Yet, Another Reason Strategies Fail No doubt, your organization needs a strategic plan. How else will a diverse gathering of talented team members coordinate their efforts to deliver on their promises, on time and at a quality standard they except of themselves? Often mystified as complex, hyper-analytical all-powerful guarantees of future success, many boards and executive team believe if they can just have a weekend retreat, get through a SWOT analysis, mark up lots of post-it notes and leave with a refreshed vision and each tasked with new work plans, this will result in a new strategic posture or guarantee future success. This approach may very well get the job done. However, the research on strategic planning over the years still suggests, most strategies fail. When they fail, or fail to get implemented, they do so for a few predictable reasons, mostly a disconnect between good intentions and underdeveloped capacities.


A great strategic intent, left in the hands of a weak execution system is a recipe for pain at work. Your strategy, basically the how that undergirds the fulfillment of any promise you make to your stakeholders, relies on a chain of handoffs set in motion when a customer signals they want what you have offered. If a weak link is found anywhere along that chain, your promise falters. Strategic planning, untethered from the capacity to fulfill the strategy, is designed to fail. Its a case of working harder, not smarter.

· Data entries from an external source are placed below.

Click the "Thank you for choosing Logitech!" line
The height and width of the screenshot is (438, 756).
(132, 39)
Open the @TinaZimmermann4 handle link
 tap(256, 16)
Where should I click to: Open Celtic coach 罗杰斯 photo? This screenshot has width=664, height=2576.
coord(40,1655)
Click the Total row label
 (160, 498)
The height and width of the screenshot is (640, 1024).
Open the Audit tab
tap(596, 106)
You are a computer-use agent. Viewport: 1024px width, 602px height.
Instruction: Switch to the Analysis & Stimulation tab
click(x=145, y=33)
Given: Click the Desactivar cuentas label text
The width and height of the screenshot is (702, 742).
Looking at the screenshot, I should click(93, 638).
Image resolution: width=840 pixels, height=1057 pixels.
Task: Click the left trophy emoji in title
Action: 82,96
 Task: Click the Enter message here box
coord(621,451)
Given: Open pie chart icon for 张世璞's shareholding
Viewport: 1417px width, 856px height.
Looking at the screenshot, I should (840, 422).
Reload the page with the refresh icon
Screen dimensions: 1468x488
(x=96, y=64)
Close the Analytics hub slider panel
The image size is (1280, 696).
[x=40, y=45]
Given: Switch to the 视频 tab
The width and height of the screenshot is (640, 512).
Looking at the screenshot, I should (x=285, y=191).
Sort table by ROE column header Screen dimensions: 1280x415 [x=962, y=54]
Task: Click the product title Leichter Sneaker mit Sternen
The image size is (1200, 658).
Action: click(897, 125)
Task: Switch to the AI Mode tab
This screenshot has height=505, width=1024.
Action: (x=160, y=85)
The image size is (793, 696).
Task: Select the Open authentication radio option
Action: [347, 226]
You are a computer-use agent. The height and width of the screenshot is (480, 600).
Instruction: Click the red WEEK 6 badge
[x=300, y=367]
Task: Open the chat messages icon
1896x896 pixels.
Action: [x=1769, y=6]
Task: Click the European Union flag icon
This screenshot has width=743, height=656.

Strategic plans are fundamentally communication devices, offering teams a unified framework for agreements, now and into the planned future. When a strategy is clear, everyone in the fulfillment system knows:


  • Where the effort is going, the destination or outcomes.

  • Why they are doing things they way they are doing them.

  • What their part is in the plan.

  • How the jobs are going to get done -- by whom, by when and at what standard.

  • What stuff they have to work with to get the jobs done.


Sounds simple. And it can be when a team has taken the time to get clear on each of these critical capacities. When even one of these elements is murky or underdeveloped, the entire fulfillment chain is threatened. Leadership, and I mean all of the leadership within your fulfillment system, is the secret sauce to working smarter and not harder. Clear alignment between members of yourStrategy Core -- Board, C-Suite team, Program Chiefs -- makes all the difference int he world, literally, in whether your strategic intent will result in intended outcomes. Strategy development must simultaneously be accountable leadership development. If strategic planning fails to include capacity building equal to those plans, then your organization will do nothing to change the impression that strategic planning can be a waste of expensive resources, time and staff goodwill, as many corporate scholars suggest.


Build the people, invest in the infrastructure, shape the culture as you build the three-to-five year strategic plan, and not only are you likely to progress toward your ideal future, you'll do so with the force multiplier of a team convinced their efforts can succeed, and that they matter in that plan. Your stakeholders, especially your customers, will benefit most from from the investment. Strategy and capacity are not either/ors, but both/ands.